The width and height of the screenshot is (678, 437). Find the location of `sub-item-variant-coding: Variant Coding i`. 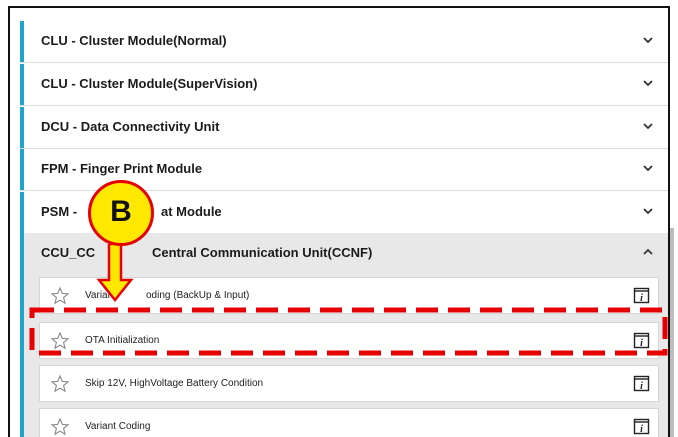

sub-item-variant-coding: Variant Coding i is located at coordinates (349, 422).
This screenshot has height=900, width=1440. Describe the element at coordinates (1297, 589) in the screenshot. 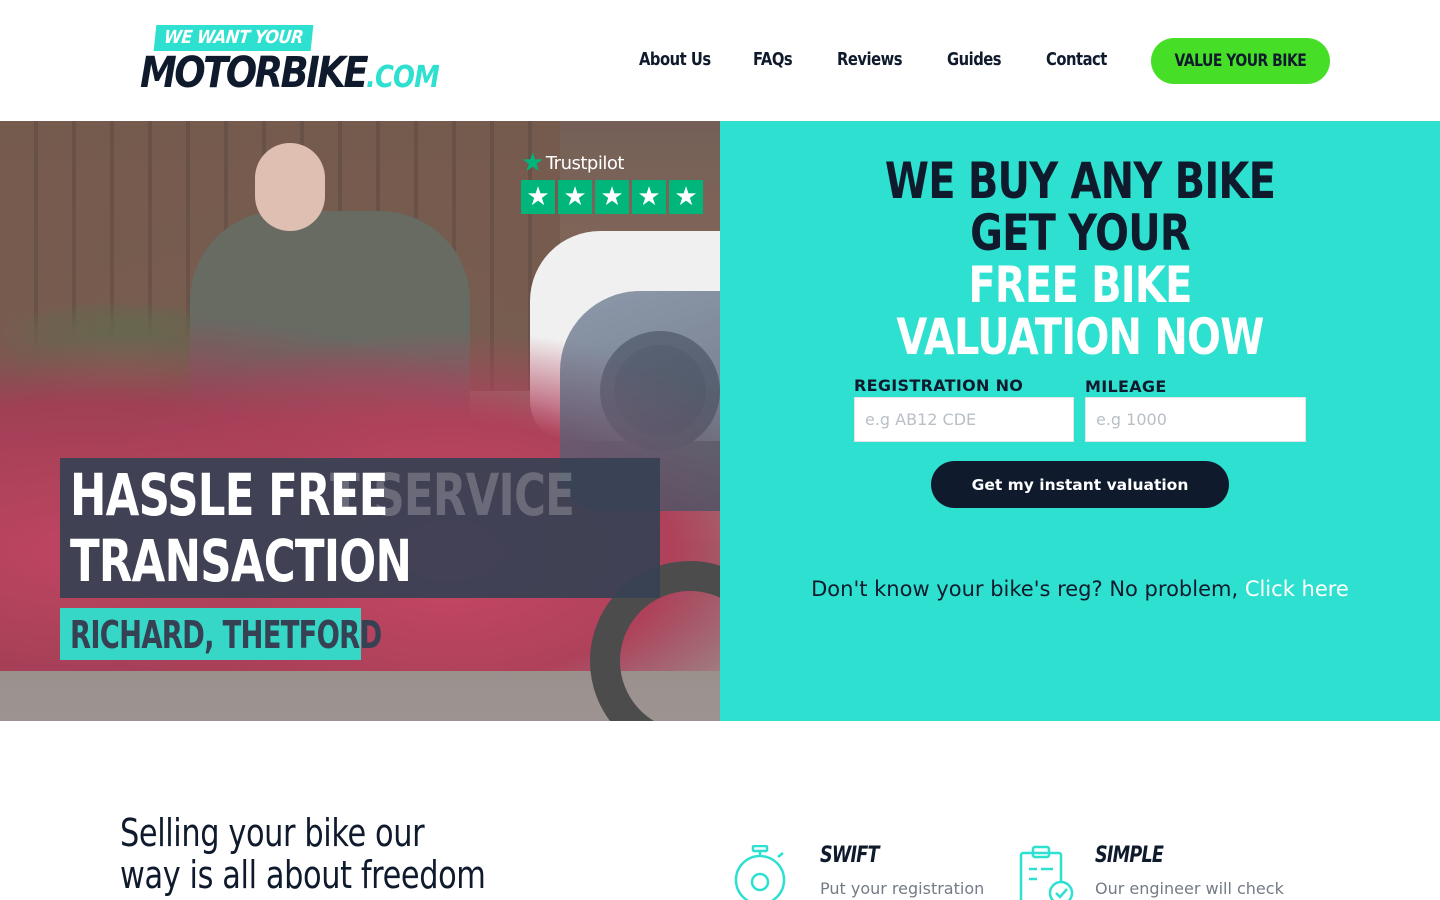

I see `reg-help-link: Click here` at that location.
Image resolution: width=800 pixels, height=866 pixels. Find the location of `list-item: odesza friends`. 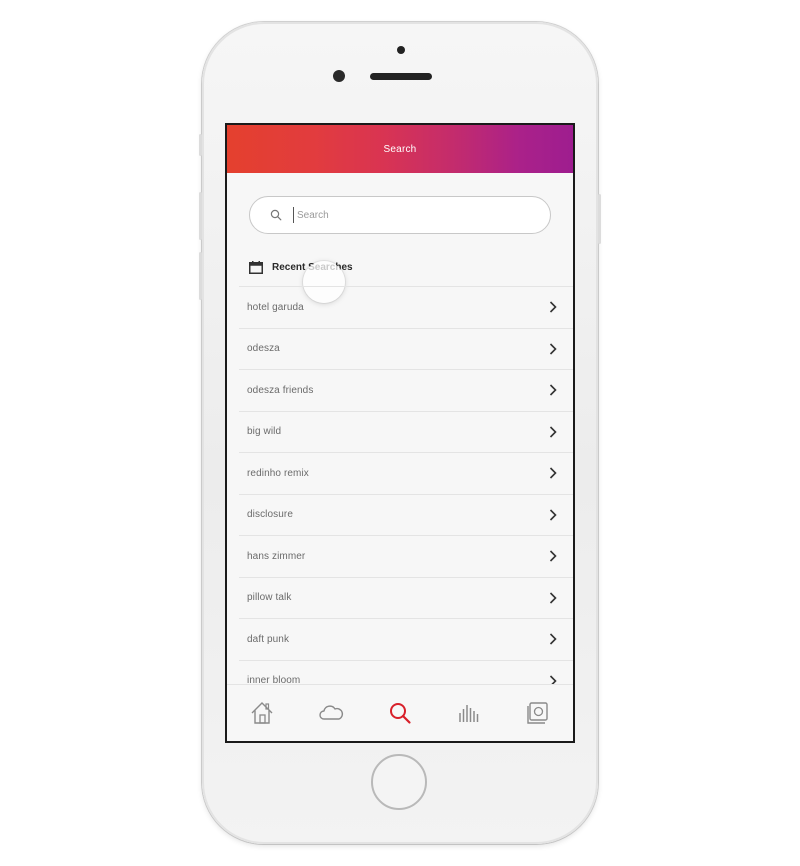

────────────────────

What to do
Copy every entry above word for word, leaving out the pictures.

Answer
The width and height of the screenshot is (678, 437). Find the location of `sub-item-variant-coding: Variant Coding i`. 

sub-item-variant-coding: Variant Coding i is located at coordinates (349, 422).
This screenshot has height=900, width=1440. Describe the element at coordinates (1297, 589) in the screenshot. 

I see `reg-help-link: Click here` at that location.
Image resolution: width=800 pixels, height=866 pixels. Find the location of `list-item: odesza friends`. 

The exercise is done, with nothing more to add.